Records to process —
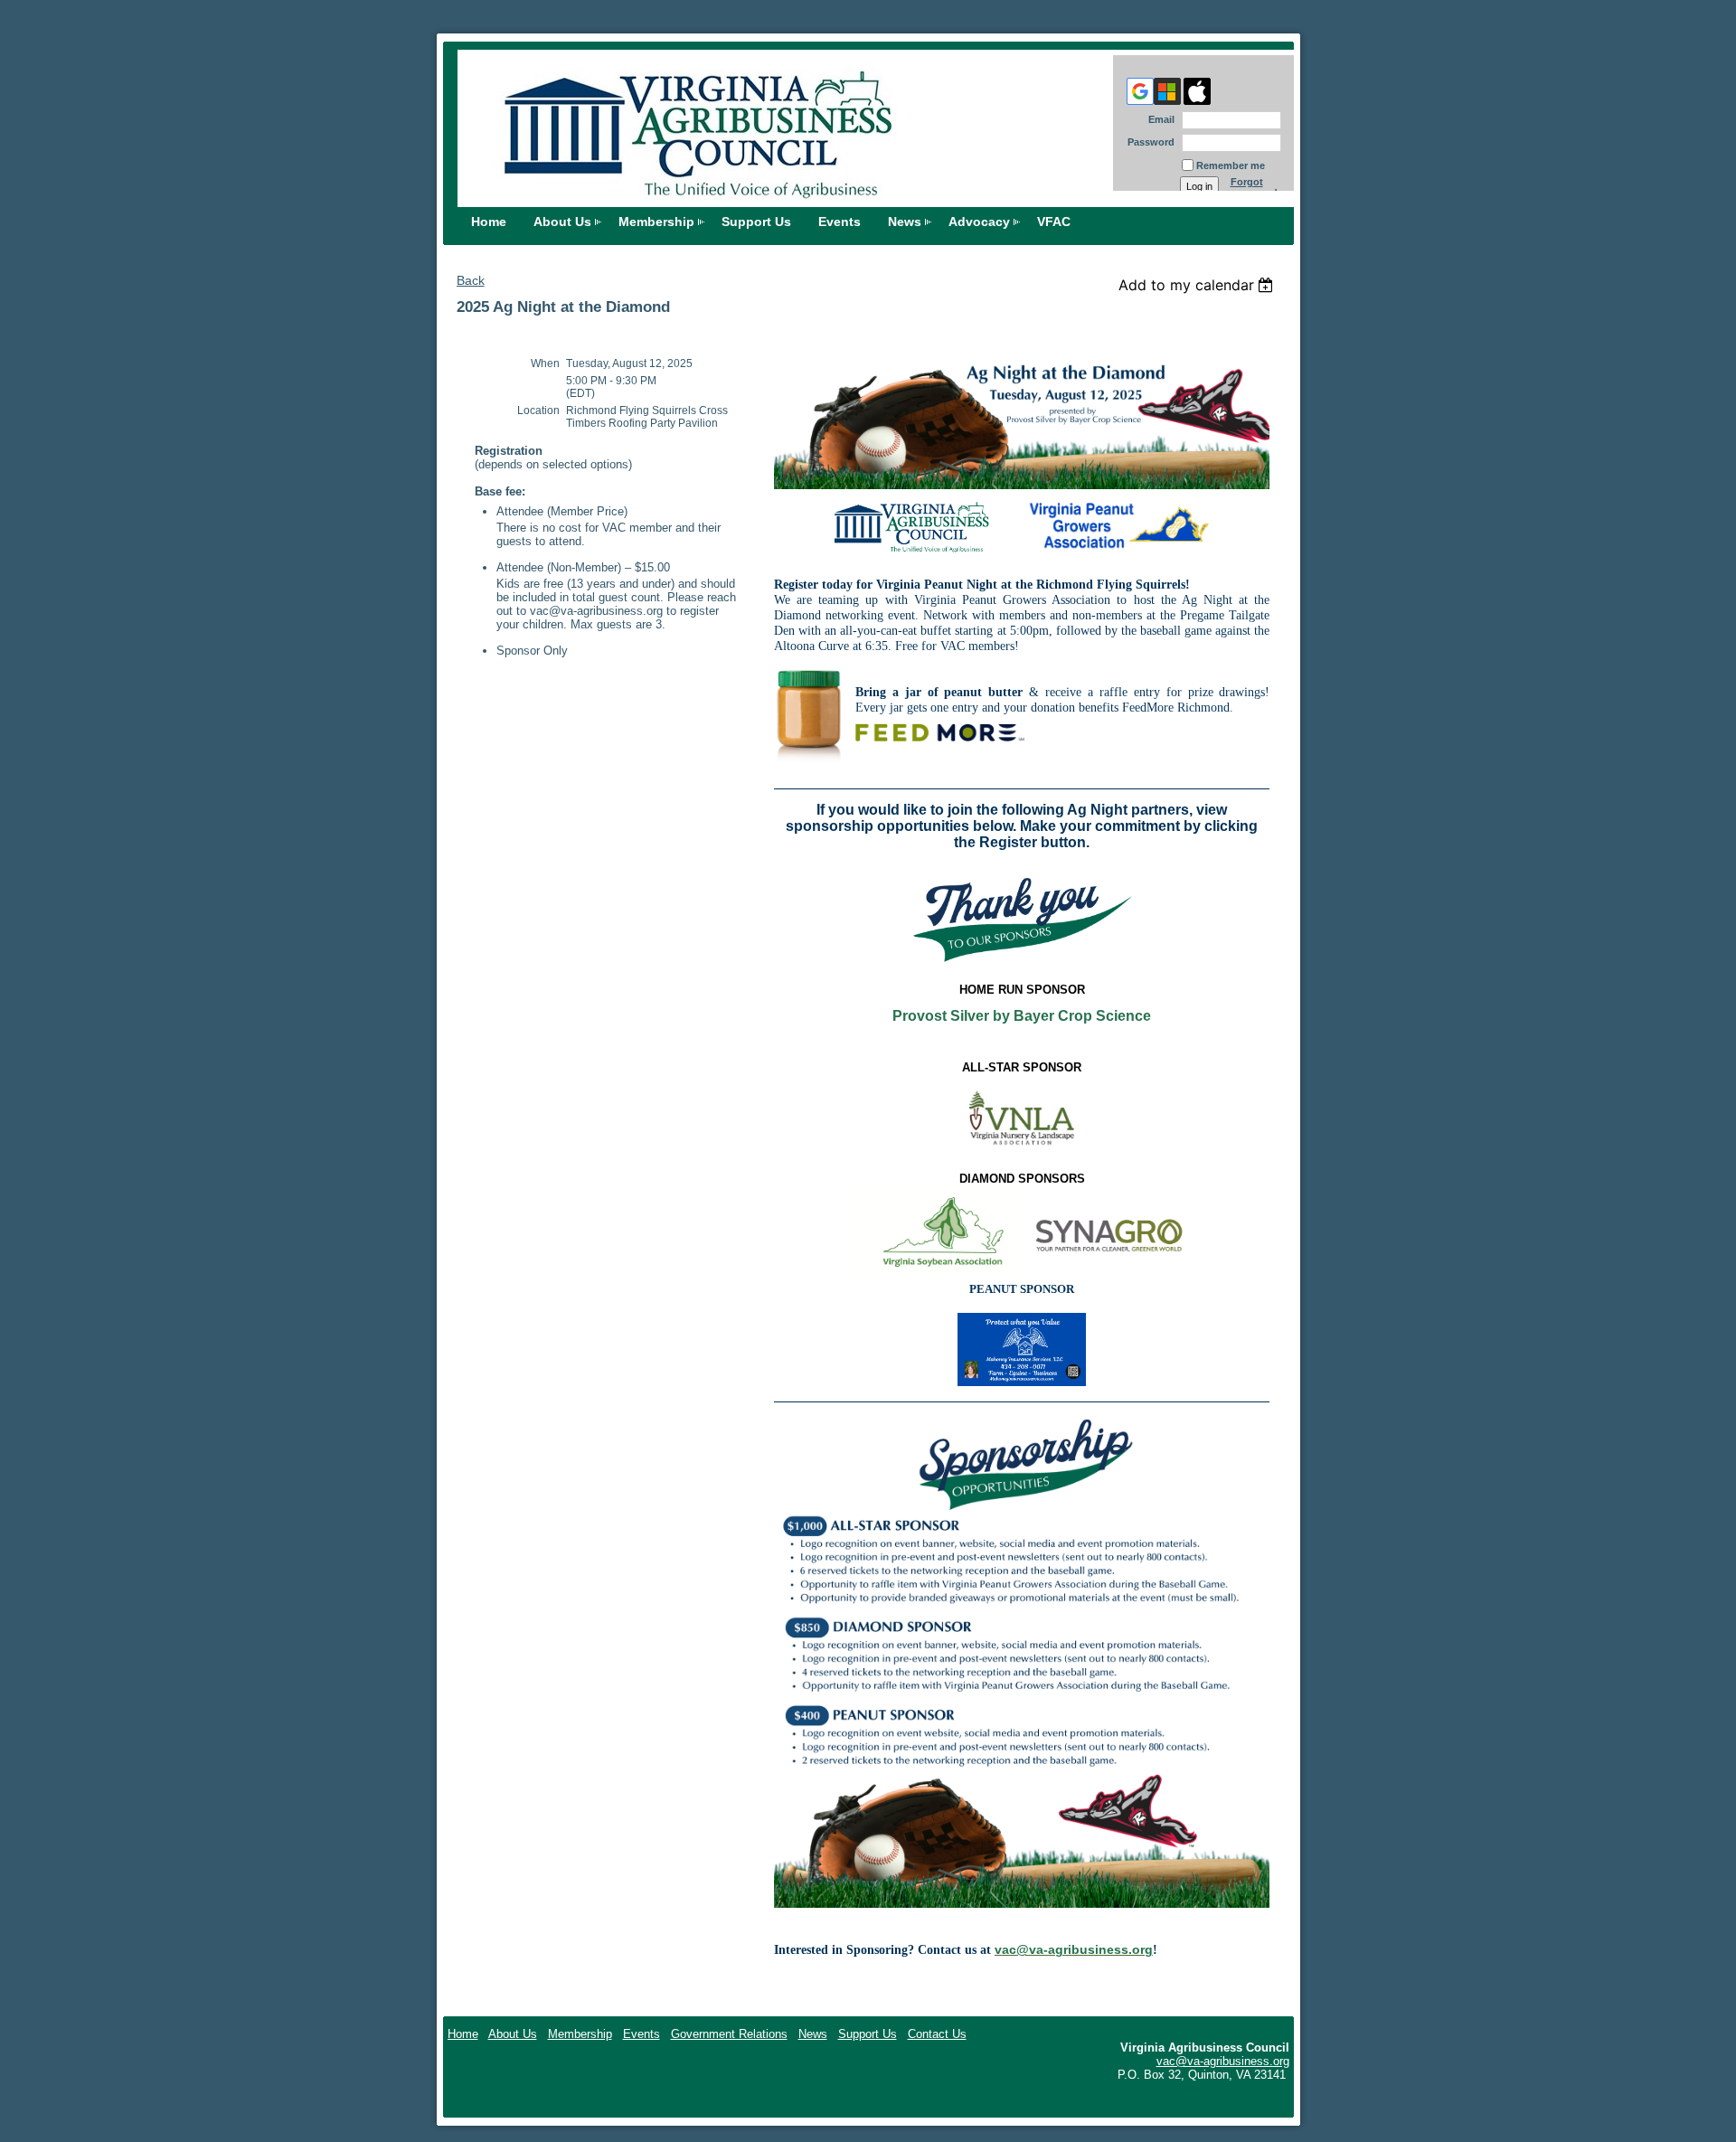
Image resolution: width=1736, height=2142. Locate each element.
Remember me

==

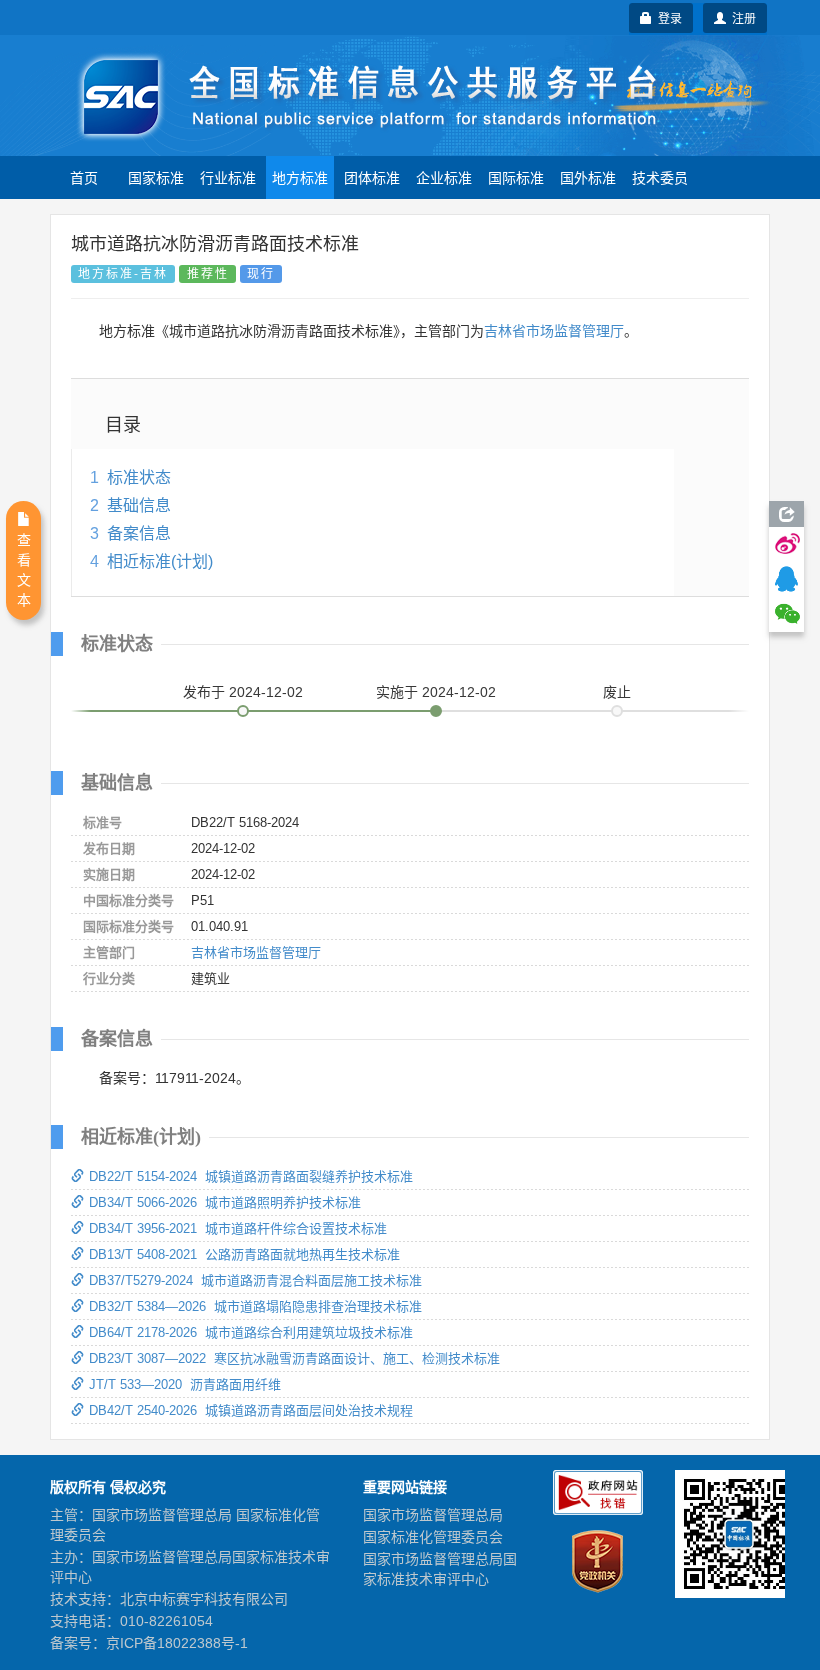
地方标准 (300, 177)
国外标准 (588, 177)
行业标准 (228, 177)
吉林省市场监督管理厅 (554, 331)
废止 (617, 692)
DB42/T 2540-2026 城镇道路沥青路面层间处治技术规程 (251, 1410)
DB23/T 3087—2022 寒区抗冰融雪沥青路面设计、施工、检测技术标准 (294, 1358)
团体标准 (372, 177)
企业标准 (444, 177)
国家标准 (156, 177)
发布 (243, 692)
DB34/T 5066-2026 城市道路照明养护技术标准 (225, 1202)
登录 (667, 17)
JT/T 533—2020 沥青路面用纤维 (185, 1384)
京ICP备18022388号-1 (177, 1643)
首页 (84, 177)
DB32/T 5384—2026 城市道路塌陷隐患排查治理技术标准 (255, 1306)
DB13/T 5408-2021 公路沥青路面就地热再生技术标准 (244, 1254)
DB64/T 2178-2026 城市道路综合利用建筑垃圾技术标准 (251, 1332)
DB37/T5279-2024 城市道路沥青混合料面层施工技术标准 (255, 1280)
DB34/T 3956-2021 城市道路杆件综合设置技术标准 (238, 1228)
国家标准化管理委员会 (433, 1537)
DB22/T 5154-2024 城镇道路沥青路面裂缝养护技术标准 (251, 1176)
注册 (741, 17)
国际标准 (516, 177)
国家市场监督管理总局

Try it —
Above are some records; copy exactly the lines from the one with "Image resolution: width=1736, height=2142." through the one with "Remember me", both included, and no others.

Solution to this exercise —
Image resolution: width=1736, height=2142. Locate each element.
Remember me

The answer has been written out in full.